FRAGMENTO PROPORCIONADO>
En una cultura pródiga en promesas, ofertas y búsquedas de eficiencia y perfección, aspirar a ser buenos padres no puede quedar fuera del espectro. Y como esta cultura promueve además la competitividad y el éxito, se trata de ser los mejores padres. ¿En qué consiste esto? Nadie lo sabe con certeza, gracias a lo cual proliferan las fórmulas vertidas en libros, videos, cursos, talleres y decálogos pediátricos, psicoterapéuticos y psicopedagógicos. Los perimidos consejos de los ancestros ya no cuentan. El resultado es la confusión, la duda perpetua, los dobles o triples mensajes a los hijos, la obsesión, la culpa paterna y materna, la autoexigencia y, por fin, lo peor: la tercerización de la crianza. En su ambición de ser buenos (o perfectos) padres, y ante el temor de no estar haciéndolo bien, muchos terminan por delegar la tarea en escuelas, psicólogos, diversos tipos de profesores e instituciones. Siempre con las mejores intenciones, en nombre del amor y a menudo con dudosos resultados. Entre éstos se cuentan chicos con abrumadoras agendas en las que no caben ni el juego ni lo espontáneo, hijos con tanta libertad que terminan por no saber qué hacer consigo mismos, padres que abdican de la función y de la adultez en la creencia de que la buena paternidad consiste en ser pares de sus hijos y no líderes y guías en el desarrollo de esas vidas.
Es cierto que en generaciones anteriores los padres no dudaban acerca de lo que debían hacer, y es cierto que en muchos casos un poco de duda y revisión no hubiese venido mal. Pero descalificar todas las certezas de aquellos modelos en nombre de tendencias, novedades y recetas siempre fugaces y lábiles no sólo equivale a viajar sin mapas en territorios desconocidos, sino que, en el fondo, convierte la buena paternidad de hoy en una represalia a la padecida paternidad de ayer y se termina por ser padre mirando al pasado (los propios padres) y no al futuro (los propios hijos). Muchas veces, los hijos terminan por ser víctimas de un pasado no saldado que sus padres quieren enmendar.

FILAS MOSTRADAS>

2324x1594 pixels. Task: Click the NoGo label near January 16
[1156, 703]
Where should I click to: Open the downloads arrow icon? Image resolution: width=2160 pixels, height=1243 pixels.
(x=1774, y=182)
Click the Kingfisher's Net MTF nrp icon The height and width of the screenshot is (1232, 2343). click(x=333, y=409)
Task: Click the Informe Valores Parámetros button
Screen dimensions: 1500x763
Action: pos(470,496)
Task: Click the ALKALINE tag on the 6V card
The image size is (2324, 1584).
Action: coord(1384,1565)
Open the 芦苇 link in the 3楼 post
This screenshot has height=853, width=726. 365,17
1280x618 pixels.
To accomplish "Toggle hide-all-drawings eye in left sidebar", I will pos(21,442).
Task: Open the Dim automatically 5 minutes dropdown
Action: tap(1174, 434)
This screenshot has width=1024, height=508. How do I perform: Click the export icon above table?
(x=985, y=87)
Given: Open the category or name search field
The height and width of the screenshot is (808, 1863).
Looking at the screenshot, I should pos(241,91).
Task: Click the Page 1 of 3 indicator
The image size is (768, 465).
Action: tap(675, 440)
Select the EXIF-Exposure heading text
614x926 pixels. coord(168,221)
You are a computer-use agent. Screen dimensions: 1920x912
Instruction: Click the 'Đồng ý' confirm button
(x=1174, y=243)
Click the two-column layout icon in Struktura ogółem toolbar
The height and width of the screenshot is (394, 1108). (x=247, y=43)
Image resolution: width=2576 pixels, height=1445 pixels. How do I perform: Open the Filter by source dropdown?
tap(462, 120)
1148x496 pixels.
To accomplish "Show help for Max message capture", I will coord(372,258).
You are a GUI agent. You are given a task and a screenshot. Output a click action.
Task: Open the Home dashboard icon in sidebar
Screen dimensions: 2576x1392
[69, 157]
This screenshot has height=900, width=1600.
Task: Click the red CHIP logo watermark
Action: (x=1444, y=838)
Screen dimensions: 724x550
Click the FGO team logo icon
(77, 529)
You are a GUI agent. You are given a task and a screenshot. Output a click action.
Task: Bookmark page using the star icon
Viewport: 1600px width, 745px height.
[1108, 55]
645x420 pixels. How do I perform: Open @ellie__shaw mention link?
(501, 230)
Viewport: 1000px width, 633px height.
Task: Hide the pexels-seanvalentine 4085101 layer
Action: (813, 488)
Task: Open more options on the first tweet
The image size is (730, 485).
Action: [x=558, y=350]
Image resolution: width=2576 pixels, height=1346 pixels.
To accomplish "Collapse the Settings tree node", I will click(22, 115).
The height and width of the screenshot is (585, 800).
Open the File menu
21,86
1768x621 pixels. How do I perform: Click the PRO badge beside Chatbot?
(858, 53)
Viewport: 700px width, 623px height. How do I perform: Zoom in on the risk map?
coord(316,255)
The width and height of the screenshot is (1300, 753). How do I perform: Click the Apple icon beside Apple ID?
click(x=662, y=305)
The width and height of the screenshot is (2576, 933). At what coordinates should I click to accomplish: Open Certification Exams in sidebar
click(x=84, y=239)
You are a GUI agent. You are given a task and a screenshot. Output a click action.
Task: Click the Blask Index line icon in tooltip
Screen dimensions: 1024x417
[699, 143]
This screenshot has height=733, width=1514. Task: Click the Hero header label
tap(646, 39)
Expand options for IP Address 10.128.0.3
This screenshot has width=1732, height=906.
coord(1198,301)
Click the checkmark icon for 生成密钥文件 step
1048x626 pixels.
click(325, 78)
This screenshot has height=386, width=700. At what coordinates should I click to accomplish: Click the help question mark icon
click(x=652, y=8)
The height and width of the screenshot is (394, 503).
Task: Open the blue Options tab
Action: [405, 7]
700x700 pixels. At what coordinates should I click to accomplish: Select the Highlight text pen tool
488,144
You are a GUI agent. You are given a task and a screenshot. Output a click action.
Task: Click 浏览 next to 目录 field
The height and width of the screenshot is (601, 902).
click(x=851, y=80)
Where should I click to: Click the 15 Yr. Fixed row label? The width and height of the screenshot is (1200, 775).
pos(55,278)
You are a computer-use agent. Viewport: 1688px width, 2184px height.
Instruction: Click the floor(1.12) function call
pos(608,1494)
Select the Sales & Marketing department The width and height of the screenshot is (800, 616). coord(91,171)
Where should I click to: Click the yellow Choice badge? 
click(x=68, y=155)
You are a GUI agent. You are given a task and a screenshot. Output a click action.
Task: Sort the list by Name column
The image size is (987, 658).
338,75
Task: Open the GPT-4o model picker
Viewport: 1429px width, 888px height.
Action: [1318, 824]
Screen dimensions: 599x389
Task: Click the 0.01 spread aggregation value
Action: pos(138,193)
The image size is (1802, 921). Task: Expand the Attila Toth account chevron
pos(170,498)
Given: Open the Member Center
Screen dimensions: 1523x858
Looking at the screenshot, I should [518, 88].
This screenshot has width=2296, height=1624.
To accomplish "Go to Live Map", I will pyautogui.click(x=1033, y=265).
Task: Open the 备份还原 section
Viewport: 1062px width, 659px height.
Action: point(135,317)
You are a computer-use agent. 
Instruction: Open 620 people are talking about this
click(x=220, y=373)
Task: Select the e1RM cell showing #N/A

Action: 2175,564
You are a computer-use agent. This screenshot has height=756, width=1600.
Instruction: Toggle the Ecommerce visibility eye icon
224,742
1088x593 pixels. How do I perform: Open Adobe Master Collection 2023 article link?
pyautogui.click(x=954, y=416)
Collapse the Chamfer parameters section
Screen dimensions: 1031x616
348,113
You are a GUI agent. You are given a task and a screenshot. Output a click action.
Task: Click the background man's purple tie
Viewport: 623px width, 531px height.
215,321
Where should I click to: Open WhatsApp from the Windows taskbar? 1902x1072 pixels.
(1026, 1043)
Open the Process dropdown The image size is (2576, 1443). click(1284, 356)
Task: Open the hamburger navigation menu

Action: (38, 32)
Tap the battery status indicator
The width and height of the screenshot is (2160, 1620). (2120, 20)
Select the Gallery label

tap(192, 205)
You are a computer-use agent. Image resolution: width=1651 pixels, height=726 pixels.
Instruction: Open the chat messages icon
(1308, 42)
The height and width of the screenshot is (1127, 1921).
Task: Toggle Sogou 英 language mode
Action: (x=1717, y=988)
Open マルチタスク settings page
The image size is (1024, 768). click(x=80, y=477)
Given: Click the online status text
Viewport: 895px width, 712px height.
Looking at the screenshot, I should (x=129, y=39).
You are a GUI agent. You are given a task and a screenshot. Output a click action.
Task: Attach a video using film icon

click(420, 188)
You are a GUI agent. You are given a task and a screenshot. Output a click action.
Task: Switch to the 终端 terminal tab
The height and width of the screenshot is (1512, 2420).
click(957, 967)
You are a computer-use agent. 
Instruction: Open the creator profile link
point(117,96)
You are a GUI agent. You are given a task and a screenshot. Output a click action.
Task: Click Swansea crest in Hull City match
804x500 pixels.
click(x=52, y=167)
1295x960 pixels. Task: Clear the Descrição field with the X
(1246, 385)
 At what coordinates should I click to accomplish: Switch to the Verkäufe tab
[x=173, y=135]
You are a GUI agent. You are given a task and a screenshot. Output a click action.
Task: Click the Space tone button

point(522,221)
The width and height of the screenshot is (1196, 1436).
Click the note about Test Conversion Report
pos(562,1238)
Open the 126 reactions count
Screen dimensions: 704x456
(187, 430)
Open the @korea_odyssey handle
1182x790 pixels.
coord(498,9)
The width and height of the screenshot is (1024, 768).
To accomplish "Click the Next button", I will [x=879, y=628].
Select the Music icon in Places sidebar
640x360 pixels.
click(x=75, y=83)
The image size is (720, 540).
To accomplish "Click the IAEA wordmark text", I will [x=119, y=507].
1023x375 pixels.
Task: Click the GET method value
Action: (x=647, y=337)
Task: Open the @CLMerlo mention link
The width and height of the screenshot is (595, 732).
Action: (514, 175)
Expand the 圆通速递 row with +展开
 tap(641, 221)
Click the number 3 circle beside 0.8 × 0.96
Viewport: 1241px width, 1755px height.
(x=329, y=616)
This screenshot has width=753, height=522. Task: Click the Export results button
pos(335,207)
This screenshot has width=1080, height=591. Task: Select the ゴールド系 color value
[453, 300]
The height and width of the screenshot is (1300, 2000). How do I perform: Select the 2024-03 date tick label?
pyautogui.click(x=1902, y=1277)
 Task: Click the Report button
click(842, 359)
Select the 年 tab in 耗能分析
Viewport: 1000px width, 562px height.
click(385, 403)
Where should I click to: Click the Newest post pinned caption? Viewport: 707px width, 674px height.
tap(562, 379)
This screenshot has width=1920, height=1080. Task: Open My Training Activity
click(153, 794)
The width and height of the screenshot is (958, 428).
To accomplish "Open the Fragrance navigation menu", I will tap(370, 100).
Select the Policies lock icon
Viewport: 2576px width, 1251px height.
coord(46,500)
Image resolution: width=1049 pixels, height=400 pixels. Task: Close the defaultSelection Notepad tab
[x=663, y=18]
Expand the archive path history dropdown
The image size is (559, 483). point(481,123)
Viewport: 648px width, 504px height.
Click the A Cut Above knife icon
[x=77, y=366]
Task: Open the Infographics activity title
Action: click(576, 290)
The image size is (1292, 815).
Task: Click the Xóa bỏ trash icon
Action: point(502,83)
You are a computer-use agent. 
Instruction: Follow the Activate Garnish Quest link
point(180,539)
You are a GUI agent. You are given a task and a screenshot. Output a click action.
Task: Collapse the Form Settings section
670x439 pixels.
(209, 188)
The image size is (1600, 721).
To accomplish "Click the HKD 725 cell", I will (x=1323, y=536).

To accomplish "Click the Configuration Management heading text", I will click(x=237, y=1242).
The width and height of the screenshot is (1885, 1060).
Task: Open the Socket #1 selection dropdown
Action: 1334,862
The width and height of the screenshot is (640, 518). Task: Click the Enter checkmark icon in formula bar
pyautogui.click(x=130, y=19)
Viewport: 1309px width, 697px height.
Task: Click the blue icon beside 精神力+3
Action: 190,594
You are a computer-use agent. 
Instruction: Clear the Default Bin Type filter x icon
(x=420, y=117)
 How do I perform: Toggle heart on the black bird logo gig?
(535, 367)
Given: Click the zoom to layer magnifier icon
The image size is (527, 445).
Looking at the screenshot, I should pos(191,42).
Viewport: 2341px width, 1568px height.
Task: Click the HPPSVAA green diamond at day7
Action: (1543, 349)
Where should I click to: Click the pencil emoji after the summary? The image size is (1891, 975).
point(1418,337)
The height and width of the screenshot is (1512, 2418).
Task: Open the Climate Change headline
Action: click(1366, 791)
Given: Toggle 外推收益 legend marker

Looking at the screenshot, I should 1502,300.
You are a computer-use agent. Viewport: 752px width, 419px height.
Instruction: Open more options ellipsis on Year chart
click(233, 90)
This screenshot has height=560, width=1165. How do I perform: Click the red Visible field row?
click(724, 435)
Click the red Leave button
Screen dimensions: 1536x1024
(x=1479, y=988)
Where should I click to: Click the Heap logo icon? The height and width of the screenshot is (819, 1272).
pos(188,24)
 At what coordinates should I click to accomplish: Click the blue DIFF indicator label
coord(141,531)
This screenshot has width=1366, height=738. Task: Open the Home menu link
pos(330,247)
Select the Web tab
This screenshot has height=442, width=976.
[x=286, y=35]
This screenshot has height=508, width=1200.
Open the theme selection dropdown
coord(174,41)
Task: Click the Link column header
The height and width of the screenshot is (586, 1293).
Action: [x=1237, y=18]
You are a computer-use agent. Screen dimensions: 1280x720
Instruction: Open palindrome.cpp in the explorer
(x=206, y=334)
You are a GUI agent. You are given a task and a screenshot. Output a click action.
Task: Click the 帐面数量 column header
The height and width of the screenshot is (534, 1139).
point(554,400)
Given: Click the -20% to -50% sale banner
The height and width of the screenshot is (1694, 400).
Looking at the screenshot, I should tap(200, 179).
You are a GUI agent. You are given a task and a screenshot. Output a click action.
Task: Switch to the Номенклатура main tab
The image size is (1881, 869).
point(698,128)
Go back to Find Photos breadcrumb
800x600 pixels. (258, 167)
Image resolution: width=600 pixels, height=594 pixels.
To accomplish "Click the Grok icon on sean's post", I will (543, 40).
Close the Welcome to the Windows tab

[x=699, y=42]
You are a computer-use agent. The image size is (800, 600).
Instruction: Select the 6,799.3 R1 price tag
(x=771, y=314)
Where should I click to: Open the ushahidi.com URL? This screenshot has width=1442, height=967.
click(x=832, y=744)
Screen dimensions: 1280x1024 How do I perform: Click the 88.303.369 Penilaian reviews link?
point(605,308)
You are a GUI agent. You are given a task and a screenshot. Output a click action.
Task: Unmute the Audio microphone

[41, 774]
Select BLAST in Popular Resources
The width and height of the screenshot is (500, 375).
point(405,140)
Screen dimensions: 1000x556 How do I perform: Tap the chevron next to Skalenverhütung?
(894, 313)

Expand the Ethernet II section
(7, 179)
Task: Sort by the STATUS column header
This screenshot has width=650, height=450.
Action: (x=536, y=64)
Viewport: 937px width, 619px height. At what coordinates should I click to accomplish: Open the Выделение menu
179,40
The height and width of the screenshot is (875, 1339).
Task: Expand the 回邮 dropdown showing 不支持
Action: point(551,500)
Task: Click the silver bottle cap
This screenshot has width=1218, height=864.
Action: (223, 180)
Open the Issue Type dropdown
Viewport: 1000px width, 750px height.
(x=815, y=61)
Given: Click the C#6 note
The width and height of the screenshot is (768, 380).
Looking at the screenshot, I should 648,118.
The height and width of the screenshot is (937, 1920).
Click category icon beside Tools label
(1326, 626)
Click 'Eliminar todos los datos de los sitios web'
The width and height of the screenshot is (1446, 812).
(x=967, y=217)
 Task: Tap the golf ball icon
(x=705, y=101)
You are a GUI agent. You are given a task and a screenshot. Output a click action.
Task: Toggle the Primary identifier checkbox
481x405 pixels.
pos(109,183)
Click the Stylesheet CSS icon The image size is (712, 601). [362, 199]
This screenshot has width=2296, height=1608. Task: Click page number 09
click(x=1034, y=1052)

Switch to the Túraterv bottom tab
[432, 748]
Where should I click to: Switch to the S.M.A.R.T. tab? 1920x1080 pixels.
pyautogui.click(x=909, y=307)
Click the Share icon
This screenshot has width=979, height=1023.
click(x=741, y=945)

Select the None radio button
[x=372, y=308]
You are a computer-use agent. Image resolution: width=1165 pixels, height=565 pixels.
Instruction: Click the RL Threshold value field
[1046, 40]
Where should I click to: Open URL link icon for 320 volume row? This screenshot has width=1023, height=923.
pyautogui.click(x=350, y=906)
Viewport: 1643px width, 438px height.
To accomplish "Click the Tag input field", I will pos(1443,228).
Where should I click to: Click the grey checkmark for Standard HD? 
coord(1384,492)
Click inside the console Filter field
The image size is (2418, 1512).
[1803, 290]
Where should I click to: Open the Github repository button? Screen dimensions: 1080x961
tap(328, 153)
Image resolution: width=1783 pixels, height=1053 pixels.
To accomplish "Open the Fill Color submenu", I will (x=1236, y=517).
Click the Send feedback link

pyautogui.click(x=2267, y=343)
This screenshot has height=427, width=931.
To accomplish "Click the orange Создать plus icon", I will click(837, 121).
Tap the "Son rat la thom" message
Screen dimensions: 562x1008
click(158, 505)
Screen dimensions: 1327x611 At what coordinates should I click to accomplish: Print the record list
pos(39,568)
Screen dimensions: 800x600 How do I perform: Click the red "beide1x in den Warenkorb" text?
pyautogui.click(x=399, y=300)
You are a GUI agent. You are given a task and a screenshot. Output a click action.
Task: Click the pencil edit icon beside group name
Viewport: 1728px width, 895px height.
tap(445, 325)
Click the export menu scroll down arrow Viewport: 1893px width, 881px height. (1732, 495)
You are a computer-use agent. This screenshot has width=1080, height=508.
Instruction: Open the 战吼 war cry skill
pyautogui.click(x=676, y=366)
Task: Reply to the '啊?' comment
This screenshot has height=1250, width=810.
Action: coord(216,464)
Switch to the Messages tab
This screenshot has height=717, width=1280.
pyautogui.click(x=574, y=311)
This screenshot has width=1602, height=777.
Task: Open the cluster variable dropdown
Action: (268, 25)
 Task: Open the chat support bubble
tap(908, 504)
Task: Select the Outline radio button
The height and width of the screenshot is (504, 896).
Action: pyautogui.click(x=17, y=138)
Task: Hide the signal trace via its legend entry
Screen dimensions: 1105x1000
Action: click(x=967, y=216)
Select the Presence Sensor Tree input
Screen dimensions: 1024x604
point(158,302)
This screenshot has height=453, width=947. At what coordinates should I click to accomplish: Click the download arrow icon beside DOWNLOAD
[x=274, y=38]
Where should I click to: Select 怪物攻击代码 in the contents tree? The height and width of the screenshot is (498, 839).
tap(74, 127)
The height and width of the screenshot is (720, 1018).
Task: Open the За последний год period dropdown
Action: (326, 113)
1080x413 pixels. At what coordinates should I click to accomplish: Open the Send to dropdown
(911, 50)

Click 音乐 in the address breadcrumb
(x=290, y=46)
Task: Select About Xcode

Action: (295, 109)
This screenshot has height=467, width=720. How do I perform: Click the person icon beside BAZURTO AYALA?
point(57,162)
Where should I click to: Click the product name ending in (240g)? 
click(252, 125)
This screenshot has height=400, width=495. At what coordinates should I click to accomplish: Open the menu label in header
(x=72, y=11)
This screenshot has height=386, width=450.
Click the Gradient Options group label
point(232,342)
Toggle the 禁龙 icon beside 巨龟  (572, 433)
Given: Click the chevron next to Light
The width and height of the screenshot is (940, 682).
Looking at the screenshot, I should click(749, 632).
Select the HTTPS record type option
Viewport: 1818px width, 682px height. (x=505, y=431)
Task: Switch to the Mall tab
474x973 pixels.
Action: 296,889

CONSIGNA A> Según el fragmento sobre la paternidad, ¿qué es lo peor que resulta de la confusión y la duda de los padres?
CONSIGNA B> Prolonga el fragmento sobre la paternidad a partir de donde termina.

RESULTADO ESPERADO A> La tercerización de la crianza.

RESULTADO ESPERADO B>
Como ningún bebe llega al mundo con un instructivo bajo el brazo, y como los consejos provienen de estadísticas, especulaciones teóricas o experiencias ajenas, no queda mejor camino que aprender a ser padre con los propios hijos. Esto requiere presencia, tiempo, paciencia, atención, compromiso, responsabilidad, capacidad de recapacitar y enmendar, suavidad y firmeza. Los dos últimos ingredientes pueden parecer contradictorios, pero cuando se complementan permiten mantener el rumbo. Lo demás es transmitir valores a través de la conducta y no del discurso, enseñar a construir vínculos nutricios en los cuales las personas son fines y no medios (esto comienza no tomando al hijo como un medio para la propia consagración personal, social o familiar) y desarrollar una vida con sentido, es decir, una vida que deje el mundo un poco mejor de cómo lo encontró. Hijos que reciben esto de sus padres son retoños que, una vez árboles, darán buenos frutos. Nada de esto se puede delegar. Y nada perturba tanto como el temor a no ser buenos padres o la exigencia de serlo...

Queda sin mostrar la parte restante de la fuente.